The Greenplum database is one of the widely used MPP machine. There are many methods that you can use to connect to Greenplum, for example, you can use JDBC, ODBC, etc. The Greenplum analytics database support connection from any programming language that supports JDBC driver. In this article, we will check how to connect Greenplum using JDBC driver from Python programming language. Connection string will remain same if you are using any programming language other than Python.
Greenplum JDBC Driver
The Greenplum database provides support to JDBC driver. You can use this JDBC driver with Python or any other programming language to connect to Greenplum database.
You can download Greenplum IDBC connectors from official website.
Before going into steps on using JDBC driver in Python program, let us see how to install and use jaydebeapi, a third-party python module.
Though you can use any module that supports JDBC drivers, jaydebeapi is one of the easy module that I have been using.
Greenplum JDBC Connection String
Connection string differ from database to database. The Greenplum jdbc connection string is slightly different from databases like Netezza, Vertica, etc.
Below is the JDBC connection string that you can use to connect Greenplum database:
jdbc:pivotal:greenplum://host_IP:port; DatabaseName=db_name;
for example;
jdbc:pivotal:greenplum://192.168.200.185:5432; DatabaseName=template1;
Install Jaydebeapi
The JayDeBeApi module allows you to connect from Python code to various databases using Java JDBC drivers and connection string. It provides a Python DB-API v2.0 to that database.
You can install it using pip:
# Python2
pip install Jaydebeapi
Set CLASSPATH to Driver Location
If there are dependent jar files for any JDBC jar file, you have to provide path of those jar files in CLASSPATH shell or environment variable.
The Greenplum JDBC driver does not have any dependent jars, you can directly refer this driver in your jaydebeapi module.

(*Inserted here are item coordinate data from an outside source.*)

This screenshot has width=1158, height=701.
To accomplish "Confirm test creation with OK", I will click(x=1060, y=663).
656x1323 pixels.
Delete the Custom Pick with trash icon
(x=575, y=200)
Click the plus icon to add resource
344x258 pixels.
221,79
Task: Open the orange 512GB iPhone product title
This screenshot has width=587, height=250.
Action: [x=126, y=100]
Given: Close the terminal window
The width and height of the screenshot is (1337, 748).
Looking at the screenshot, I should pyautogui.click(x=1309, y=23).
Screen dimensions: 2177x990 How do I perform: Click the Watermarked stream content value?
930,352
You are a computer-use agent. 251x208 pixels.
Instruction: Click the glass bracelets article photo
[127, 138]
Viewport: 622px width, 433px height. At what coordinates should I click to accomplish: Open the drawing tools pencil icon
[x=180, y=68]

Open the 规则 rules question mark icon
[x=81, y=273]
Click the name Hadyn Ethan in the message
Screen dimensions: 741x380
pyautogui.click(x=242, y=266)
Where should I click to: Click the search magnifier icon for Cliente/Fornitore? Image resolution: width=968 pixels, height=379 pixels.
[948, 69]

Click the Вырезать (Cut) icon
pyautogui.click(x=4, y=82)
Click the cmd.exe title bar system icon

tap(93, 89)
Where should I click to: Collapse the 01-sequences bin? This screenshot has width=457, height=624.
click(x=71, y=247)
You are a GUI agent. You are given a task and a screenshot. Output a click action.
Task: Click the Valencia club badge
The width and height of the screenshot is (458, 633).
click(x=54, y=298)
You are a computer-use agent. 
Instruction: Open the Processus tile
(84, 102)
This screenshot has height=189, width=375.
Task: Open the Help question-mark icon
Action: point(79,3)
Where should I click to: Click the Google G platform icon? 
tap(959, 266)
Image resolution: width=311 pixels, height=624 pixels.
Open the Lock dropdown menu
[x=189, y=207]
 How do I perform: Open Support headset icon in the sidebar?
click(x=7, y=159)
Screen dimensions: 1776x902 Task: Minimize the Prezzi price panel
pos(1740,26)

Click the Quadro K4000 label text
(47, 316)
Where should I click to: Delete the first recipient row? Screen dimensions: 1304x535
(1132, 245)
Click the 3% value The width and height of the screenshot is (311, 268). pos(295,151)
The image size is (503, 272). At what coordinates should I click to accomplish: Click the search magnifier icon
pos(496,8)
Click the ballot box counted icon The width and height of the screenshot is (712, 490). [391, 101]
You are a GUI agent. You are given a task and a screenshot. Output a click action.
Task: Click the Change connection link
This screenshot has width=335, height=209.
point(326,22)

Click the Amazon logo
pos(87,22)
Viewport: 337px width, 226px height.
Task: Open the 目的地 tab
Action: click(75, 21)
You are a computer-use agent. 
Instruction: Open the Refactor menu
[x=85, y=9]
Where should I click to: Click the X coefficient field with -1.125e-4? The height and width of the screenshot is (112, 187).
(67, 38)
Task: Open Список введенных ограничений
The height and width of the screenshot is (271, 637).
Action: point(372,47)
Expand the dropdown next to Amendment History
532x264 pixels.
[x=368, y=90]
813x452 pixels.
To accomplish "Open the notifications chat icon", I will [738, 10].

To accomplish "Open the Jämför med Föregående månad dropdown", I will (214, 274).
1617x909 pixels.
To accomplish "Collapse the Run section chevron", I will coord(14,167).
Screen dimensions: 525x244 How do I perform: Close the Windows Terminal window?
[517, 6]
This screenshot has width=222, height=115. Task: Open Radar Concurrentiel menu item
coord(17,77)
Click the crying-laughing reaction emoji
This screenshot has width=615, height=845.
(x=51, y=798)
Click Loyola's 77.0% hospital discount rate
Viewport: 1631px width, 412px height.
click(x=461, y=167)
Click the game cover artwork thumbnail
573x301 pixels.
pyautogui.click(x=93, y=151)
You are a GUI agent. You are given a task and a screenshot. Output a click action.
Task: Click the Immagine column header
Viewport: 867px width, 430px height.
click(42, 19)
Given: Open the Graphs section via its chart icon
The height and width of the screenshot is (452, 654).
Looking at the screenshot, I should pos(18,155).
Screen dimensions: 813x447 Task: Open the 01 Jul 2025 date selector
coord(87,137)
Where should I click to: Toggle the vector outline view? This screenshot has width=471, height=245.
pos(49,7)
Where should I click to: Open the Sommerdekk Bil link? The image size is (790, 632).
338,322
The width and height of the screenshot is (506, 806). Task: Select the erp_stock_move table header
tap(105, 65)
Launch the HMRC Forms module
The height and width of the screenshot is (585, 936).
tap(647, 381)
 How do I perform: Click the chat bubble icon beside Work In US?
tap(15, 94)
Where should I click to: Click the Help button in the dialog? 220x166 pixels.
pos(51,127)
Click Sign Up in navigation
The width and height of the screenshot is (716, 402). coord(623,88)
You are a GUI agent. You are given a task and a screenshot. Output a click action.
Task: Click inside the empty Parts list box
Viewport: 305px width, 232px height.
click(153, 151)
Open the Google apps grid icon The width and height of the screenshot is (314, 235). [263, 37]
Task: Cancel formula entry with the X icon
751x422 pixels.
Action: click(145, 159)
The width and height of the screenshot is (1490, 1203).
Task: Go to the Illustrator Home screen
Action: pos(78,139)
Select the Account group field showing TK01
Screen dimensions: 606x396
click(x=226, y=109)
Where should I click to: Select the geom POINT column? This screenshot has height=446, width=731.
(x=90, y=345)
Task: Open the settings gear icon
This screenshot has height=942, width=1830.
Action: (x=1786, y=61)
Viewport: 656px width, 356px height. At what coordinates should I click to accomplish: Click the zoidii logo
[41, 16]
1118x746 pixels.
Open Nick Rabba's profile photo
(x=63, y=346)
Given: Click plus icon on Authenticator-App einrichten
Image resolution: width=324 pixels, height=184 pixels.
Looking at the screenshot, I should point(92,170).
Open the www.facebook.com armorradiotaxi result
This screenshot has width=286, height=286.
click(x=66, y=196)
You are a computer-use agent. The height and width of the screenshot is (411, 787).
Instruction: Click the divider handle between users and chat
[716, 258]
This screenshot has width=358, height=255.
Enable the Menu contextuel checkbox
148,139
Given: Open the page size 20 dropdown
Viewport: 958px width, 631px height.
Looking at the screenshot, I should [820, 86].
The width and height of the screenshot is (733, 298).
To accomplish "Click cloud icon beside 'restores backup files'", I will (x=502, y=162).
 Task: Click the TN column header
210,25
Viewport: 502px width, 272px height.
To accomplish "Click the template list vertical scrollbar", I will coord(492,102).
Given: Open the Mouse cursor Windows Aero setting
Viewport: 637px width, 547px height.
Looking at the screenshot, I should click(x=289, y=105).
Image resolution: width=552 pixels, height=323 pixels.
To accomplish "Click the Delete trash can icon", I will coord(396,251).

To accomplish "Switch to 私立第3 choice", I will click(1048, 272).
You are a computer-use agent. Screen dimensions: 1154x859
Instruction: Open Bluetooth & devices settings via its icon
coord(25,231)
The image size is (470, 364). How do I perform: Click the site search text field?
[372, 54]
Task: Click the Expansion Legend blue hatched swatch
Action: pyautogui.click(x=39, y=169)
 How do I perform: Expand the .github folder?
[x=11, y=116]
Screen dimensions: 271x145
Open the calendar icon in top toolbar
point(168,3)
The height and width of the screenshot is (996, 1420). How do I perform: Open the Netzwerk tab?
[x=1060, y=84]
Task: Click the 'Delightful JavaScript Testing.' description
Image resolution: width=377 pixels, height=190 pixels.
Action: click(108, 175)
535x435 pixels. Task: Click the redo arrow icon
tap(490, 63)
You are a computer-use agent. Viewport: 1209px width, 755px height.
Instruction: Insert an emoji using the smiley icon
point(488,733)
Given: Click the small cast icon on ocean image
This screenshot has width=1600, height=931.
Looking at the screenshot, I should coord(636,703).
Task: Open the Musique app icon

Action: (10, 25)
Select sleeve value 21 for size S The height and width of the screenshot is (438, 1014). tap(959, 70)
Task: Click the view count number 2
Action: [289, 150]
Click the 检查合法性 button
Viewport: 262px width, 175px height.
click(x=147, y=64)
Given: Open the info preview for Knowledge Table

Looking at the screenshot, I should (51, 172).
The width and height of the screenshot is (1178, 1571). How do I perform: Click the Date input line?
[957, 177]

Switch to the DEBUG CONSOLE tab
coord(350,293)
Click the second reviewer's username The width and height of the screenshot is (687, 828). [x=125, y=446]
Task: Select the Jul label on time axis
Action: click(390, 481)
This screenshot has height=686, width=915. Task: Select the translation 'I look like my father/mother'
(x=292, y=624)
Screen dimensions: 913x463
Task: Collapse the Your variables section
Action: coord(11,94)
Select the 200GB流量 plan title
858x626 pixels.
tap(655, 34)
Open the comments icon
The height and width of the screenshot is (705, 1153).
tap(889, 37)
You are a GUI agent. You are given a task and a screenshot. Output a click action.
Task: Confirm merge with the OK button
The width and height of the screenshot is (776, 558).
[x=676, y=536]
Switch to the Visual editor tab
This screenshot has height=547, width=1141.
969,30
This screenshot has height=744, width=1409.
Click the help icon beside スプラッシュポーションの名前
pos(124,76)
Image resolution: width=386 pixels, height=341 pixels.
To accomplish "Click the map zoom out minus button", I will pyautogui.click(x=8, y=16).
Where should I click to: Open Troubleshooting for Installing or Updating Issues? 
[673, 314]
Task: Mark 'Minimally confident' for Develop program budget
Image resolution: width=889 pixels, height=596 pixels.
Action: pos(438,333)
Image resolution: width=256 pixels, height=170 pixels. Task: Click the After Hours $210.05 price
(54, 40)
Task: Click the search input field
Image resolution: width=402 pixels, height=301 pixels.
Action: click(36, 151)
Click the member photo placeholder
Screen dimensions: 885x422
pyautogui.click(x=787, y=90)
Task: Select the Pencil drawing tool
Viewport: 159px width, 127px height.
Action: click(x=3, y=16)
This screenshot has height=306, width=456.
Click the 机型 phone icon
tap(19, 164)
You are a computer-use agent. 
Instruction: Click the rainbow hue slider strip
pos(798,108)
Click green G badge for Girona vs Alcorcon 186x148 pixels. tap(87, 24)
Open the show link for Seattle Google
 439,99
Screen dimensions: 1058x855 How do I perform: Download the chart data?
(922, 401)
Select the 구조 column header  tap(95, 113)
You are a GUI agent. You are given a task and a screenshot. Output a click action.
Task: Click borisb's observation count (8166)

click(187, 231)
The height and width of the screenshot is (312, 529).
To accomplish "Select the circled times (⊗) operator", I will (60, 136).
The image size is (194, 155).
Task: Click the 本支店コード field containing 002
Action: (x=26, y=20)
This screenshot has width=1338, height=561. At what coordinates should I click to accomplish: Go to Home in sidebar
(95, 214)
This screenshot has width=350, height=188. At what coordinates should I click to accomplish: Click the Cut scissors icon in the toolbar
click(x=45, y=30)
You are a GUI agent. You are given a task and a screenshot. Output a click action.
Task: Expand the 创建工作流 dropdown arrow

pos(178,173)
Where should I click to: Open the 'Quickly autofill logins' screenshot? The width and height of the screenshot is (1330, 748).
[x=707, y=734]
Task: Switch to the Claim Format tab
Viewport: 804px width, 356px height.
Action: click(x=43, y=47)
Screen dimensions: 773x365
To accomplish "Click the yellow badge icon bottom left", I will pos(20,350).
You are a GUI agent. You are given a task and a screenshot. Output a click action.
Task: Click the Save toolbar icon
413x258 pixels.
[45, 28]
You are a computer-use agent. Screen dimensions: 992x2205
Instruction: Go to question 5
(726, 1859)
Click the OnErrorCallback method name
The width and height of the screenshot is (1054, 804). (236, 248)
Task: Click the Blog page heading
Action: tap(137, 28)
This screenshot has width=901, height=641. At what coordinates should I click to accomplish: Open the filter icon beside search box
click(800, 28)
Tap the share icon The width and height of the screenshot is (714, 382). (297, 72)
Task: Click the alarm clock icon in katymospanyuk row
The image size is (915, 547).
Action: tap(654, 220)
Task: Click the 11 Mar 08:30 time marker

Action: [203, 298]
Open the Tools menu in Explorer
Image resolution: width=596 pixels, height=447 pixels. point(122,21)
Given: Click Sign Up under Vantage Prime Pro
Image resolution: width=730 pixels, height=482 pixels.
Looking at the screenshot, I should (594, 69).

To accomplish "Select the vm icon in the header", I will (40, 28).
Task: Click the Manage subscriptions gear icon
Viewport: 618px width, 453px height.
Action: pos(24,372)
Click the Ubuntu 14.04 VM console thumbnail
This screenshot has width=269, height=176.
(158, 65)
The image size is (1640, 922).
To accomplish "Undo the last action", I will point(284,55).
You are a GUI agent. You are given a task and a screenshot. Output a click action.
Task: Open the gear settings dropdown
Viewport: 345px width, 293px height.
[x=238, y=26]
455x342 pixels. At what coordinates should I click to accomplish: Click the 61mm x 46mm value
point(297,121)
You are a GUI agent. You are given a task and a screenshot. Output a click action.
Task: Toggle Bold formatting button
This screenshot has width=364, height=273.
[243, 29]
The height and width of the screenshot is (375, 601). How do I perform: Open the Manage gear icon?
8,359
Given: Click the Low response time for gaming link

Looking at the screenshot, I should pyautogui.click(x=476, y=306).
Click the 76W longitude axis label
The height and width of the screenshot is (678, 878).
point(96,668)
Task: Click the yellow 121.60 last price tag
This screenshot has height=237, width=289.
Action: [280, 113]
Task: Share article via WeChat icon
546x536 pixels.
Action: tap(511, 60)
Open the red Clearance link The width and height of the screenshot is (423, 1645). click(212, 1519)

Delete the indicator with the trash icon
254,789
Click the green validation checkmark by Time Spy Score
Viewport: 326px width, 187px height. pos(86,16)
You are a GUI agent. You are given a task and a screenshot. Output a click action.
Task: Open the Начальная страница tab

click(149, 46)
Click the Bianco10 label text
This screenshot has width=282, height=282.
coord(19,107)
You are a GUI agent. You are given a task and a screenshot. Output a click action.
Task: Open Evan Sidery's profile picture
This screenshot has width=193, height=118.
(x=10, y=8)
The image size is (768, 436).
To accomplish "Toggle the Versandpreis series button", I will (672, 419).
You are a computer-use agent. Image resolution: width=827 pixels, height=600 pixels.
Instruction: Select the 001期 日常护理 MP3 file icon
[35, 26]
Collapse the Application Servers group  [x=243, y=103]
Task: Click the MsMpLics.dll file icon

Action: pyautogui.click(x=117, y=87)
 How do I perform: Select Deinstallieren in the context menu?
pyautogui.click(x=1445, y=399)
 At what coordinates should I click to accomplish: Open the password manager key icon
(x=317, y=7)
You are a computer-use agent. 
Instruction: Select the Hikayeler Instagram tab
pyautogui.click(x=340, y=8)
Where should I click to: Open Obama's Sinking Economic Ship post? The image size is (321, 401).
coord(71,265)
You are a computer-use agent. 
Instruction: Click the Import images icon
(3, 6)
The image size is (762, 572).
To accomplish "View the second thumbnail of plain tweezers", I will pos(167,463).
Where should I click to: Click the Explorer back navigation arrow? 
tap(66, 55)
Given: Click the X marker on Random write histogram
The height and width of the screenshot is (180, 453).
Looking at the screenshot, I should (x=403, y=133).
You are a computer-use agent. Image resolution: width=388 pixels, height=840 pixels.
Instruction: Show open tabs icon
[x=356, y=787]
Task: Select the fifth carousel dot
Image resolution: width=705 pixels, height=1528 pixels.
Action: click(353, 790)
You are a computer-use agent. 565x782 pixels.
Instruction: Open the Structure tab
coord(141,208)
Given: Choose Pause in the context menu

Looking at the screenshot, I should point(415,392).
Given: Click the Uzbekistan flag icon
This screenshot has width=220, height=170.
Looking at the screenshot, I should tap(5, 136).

Alternatively, you can export jar location to CLASSPATH shell variable and run your python program without needing to set jar location in your module.
You can read on how to set CLASSPATH variable in my other post – Set and Use Environment Variable inside Python Script.
How to Connect Greenplum using JDBC Driver from Python?
Now we have Greenplum jdbc driver in place and classpath variable is set. In this section, we will check how to connect Greenplum using JDBC driver from Python.
Note that, Greenplum jdbc driver class name is “com.pivotal.jdbc.GreenplumDriver“
Here is the code that can help you:
import jaydebeapi as jay
import os
# Greenplum Server Details
dsn_database = "template1"
dsn_hostname = "192.168.200.185"
dsn_port = "5432"
dsn_uid = "gpadmin"
dsn_pwd = "gpadmin"
# Greenplum JDBC class name
jdbc_driver_name = "com.pivotal.jdbc.GreenplumDriver"
# Greenplum JDBC driver path
jdbc_driver_loc = os.path.join('D:\\Work\\ Connections_Softwares\\Jar\\ greenplumdriver-5.1.1.jar')
# Sample SQL Query
sql_str = "select now()"
# jdbc:pivotal:greenplum://192.168.200.185:5432; DatabaseName=template1;
# JDBC connection string
connection_string='jdbc:pivotal:greenplum://'+ dsn_hostname+': '+dsn_port+';DatabaseName='+dsn_database
url = '{0}:user={1}; password={2}'.format(connection_string, dsn_uid, dsn_pwd)
print("Connection String: " + connection_string)
# Establish JDBC connection
conn = jay.connect(jdbc_driver_name, connection_string, {'user': dsn_uid, 'password': dsn_pwd},
jars=jdbc_driver_loc)
curs = conn.cursor()
curs.execute(sql_str)
result = curs.fetchall()
print(result[0])
Here is the sample output:
Connection String: jdbc:pivotal:greenplum://192.168.200.185:5432; DatabaseName=template1
('2019-04-26 10:11:19.135110',)
Hope this helps 🙂